The dollar bounced back from 2-week lows after US Treasury yields rose to 14-year highs, while sterling fell back on data showing UK consumer price inflation hotter. This is expected amid concerns that the country’s economy will sink deeper into recession, reinforcing expectations of an even stronger interest rate hike from the Bank of England (BoE) in November.
The Dollar index – which compares the USD against a basket of major partner currencies – ended October 19 in Vietnam time up 0.73% to 112.76. The euro this session fell 0.80% to $0.9782.
Yields on 10-year US Treasuries continued to rise as investors maintained expectations that the Federal Reserve (Fed) will continue to raise interest rates aggressively to reduce overheating inflation.
The US central bank is expected to raise interest rates by 75 basis points at its meeting on November 1-2, and is expected to raise rates by another 50 or 75 basis points in December.
“It’s still very early to devalue the dollar” said Mazen Issa, senior FX strategist at TD Securities. The greenback is likely to continue to rise until inflation picks up. The core is adjusted and the Fed moves to a softer stance, “neither of which is likely to happen in the short term”.
The pound sterling ended October 19 Vietnam time fell 0.61% to $1.1249 after data showed annual UK consumer price inflation rose 10.1% in September, more than better than expected, and re-established the 40-year high that was reached in July.
Investors expect the pound to remain under pressure amid rising inflation and a recession in the UK that could prompt the BoE to raise interest rates by 75 basis points instead of 100 at the meeting in November.
While a normal rate hike will boost the value of a currency, in the UK’s case the issue is how much damage that rate hike will do to an already precarious economy.
“The economy will take a hit and that means currencies will have to be the relief valve to reflect that change in the macro outlook” said strategist Issa.
UK financial uncertainty is also affecting the outlook for markets globally.
“We suspect this is more than a modest pause in the dollar bull cycle” said Sean Callow, currency strategist at Westpac in Sydney.
The greenback is also at a 32-year high against the Japanese yen, approaching the 150 yen mark, a level where some traders think the Finance Ministry and the Bank of Japan could step in to drag the domestic economy currency rebounded.
Traders are on high alert for the possibility of the Japanese Ministry of Finance and the Bank of Japan (BoJ) intervening in the market once again, as the JPY/USD pair approaches the psychological barrier important – 150 JPY. An exchange rate of 145 a month ago forced Japan to intervene by buying the first yen since 1998.
“A well-rounded number like 150 is likely to be broken in the short term” but given the BOJ’s position as the only central bank among advanced economies still pursuing a policy of negative interest rates, “It’s hard to see why the pair hasn’t ‘expanded to the 150-155 area,’” Callow added.

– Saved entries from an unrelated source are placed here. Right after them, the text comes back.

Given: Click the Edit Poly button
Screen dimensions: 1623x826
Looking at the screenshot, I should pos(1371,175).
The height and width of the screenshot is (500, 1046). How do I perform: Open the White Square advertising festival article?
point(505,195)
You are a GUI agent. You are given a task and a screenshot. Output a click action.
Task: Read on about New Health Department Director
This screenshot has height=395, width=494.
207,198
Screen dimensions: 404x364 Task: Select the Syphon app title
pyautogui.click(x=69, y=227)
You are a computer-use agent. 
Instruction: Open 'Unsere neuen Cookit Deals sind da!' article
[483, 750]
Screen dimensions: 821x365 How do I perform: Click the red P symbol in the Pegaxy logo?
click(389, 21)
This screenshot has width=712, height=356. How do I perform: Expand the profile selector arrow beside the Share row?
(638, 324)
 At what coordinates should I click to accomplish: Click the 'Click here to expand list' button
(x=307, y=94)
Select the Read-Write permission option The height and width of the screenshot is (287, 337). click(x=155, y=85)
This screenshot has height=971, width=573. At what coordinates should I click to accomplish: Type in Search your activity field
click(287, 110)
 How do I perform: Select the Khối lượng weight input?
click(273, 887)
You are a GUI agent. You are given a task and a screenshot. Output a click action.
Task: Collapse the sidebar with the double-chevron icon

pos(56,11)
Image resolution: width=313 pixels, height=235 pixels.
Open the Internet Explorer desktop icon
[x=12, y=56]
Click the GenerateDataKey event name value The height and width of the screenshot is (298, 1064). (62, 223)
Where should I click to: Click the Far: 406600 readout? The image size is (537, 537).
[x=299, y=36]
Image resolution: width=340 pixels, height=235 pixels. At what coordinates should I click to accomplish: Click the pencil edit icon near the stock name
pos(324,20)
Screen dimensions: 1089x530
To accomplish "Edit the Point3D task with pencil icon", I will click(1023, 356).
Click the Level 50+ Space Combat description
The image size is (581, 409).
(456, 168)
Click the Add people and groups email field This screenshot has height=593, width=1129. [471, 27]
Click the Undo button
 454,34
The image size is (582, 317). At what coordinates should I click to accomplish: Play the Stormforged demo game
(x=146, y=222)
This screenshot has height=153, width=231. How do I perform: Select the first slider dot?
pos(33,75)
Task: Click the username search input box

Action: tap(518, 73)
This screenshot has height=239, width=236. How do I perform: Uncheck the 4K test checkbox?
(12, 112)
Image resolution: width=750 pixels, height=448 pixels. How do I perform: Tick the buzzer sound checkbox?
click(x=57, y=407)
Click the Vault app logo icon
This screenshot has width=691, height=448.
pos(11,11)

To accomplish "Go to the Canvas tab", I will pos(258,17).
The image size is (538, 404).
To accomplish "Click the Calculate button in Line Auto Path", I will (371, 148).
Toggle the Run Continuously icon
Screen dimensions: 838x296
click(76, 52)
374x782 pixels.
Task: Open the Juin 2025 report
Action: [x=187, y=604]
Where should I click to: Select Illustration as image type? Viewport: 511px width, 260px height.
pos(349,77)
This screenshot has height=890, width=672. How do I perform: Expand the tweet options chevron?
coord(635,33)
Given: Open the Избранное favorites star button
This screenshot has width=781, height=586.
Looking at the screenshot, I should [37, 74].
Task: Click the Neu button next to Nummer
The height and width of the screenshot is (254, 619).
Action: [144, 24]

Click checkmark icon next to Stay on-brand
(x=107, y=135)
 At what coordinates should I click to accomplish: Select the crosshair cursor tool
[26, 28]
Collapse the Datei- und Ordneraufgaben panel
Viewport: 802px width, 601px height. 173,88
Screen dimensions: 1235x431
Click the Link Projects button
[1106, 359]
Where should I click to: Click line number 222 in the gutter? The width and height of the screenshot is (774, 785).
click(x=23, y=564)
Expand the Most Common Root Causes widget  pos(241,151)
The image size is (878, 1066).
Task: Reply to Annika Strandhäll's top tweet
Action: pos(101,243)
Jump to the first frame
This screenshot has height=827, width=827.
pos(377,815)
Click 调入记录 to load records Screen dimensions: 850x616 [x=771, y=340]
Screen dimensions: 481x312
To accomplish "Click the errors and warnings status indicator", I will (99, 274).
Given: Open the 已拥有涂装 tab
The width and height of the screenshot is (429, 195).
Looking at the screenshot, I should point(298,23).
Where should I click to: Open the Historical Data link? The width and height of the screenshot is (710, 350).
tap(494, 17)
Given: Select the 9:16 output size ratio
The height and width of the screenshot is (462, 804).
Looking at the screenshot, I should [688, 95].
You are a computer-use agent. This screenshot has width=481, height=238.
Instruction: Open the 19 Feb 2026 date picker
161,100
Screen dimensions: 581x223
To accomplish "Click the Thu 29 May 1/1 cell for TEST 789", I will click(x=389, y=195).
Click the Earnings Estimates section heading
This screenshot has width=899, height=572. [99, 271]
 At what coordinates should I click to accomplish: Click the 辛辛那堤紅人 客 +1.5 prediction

Japanese Finance Minister Shunichi Suzuki on Wednesday (October 19) said he was closely monitoring the currency rate.
So far, the BoJ has remained an exception amid a wave of global policy tightening by central banks aimed at combating soaring inflation, as they focus on strengthening an economy that is ‘hoping’ his ‘man’.
In the crypto market, Bitcoin plummeted to $ 19,138 by the end of October 19 Vietnam time when investor sentiment was not very optimistic about the prospect of cryptocurrencies, so whenever the price of bitcoin rises This will lead to an increase in investor selling.
Gold prices fell to a three-week low as the dollar and US Treasury yields rose, as investors worried about the prospect of a strong Fed rate hike.
By the end of October 19, Vietnam time, spot gold price fell 1.1% to $1,633.51 an ounce, after hitting its lowest since September 28; December gold futures fell 1.1% to $1,637.70.
“We’re going to have a pretty strong rate hike and maybe the uptrend won’t reverse anytime soon, so the gold market is reacting (to that)” said Bart Melek, head of commodity strategy of TD Securities, said
“Gold prices are very likely to fall below the lows hit in September around $1,615, and then $1,600” said Fawad Razaqzada, market analyst at City Index.